Required task 1 :: In the entries, change "fullscreen icon" to "settings icon" in the lines starting at the one containing "Click the fullscreen" and ending at the one containing "Viewport: 1070px width, 540px". Return only those lines, with everything else left as it is.

Notwithstanding the foregoing, if your stock option grant included an incentive
stock option (ISO), the ISO portion of the grant would be maximized within
permissible regulatory limits. This could result in a different number of
options vesting on the first three anniversary dates of the grant under the
nonqualified option (NQO) and/or the ISO portion of the grant than the number
indicated by the schedule above. In any event, the total number of NQOs and ISOs
in the grant, will, as a hole, vest according to the schedule above. Your
account statement (available online through a Smith Barney phone representative
and mailed to you annually) will reflect the specific number of ISOs and NQOs
vesting on the specific dates.
 

2.
Except as provided in the two paragraphs next following, if, prior to the date
one year from the date of the Agreement, the Optionee's employment with the
Company shall be terminated by the Company, with or without cause, or by the
act, death, incapacity or retirement of the Optionee, the Optionee's right to
exercise the Option shall terminate on the date of such termination of
employment and all rights hereunder and under the Agreement shall cease.
 
Notwithstanding the provisions of the next preceding paragraph, if the
Optionee's employment with the Company shall be terminated by reason of
retirement, release because of disability or death, and the Optionee had
remained in the employ of the Company for at least six months following the date
of the Agreement, and subject to the provisions of Article 3 hereof, all the
Optionee's rights hereunder and under the Agreement shall continue in effect or
continue to accrue until the date ten years after the date of the Agreement,
subject, in the event of the Optionee's death during such ten year period, to
the provisions of the sixth paragraph of this Article and subject to any other
limitation contained herein or in the Agreement on the exercise of the Option in
effect at the date of exercise.

Required task 2 :: Please copy out the stock option text above in full, word for word.

Material for this exercise ::
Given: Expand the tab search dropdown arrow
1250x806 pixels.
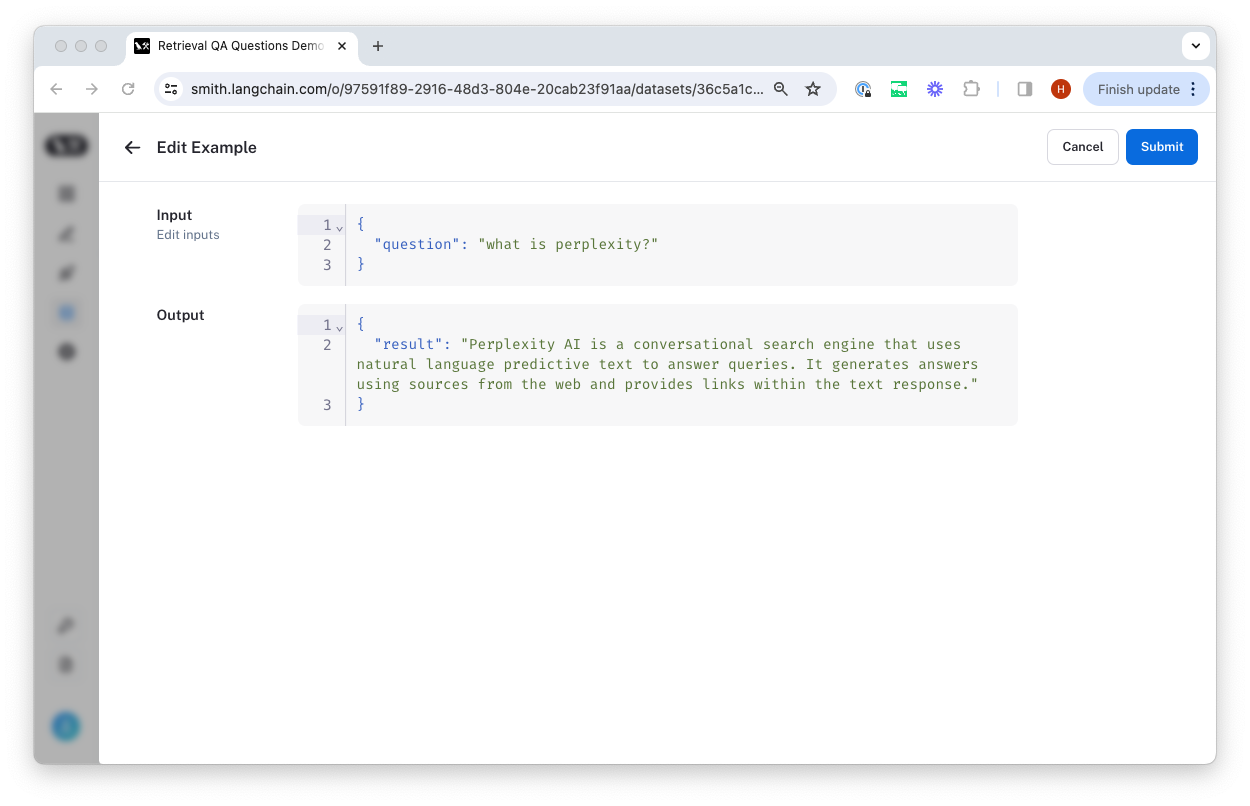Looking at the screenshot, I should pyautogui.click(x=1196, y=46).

...

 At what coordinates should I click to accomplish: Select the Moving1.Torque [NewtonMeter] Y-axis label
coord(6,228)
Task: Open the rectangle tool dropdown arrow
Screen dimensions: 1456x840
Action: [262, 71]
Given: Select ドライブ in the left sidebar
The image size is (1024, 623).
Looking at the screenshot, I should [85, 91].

==

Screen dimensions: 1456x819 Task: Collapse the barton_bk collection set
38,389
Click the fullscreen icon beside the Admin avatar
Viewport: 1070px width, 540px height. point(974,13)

Solution 1 ::
Click the settings icon beside the Admin avatar
Viewport: 1070px width, 540px height. point(974,13)

Solution 2 ::
Notwithstanding the foregoing, if your stock option grant included an incentive
stock option (ISO), the ISO portion of the grant would be maximized within
permissible regulatory limits. This could result in a different number of
options vesting on the first three anniversary dates of the grant under the
nonqualified option (NQO) and/or the ISO portion of the grant than the number
indicated by the schedule above. In any event, the total number of NQOs and ISOs
in the grant, will, as a hole, vest according to the schedule above. Your
account statement (available online through a Smith Barney phone representative
and mailed to you annually) will reflect the specific number of ISOs and NQOs
vesting on the specific dates.
 

2.
Except as provided in the two paragraphs next following, if, prior to the date
one year from the date of the Agreement, the Optionee's employment with the
Company shall be terminated by the Company, with or without cause, or by the
act, death, incapacity or retirement of the Optionee, the Optionee's right to
exercise the Option shall terminate on the date of such termination of
employment and all rights hereunder and under the Agreement shall cease.
 
Notwithstanding the provisions of the next preceding paragraph, if the
Optionee's employment with the Company shall be terminated by reason of
retirement, release because of disability or death, and the Optionee had
remained in the employ of the Company for at least six months following the date
of the Agreement, and subject to the provisions of Article 3 hereof, all the
Optionee's rights hereunder and under the Agreement shall continue in effect or
continue to accrue until the date ten years after the date of the Agreement,
subject, in the event of the Optionee's death during such ten year period, to
the provisions of the sixth paragraph of this Article and subject to any other
limitation contained herein or in the Agreement on the exercise of the Option in
effect at the date of exercise.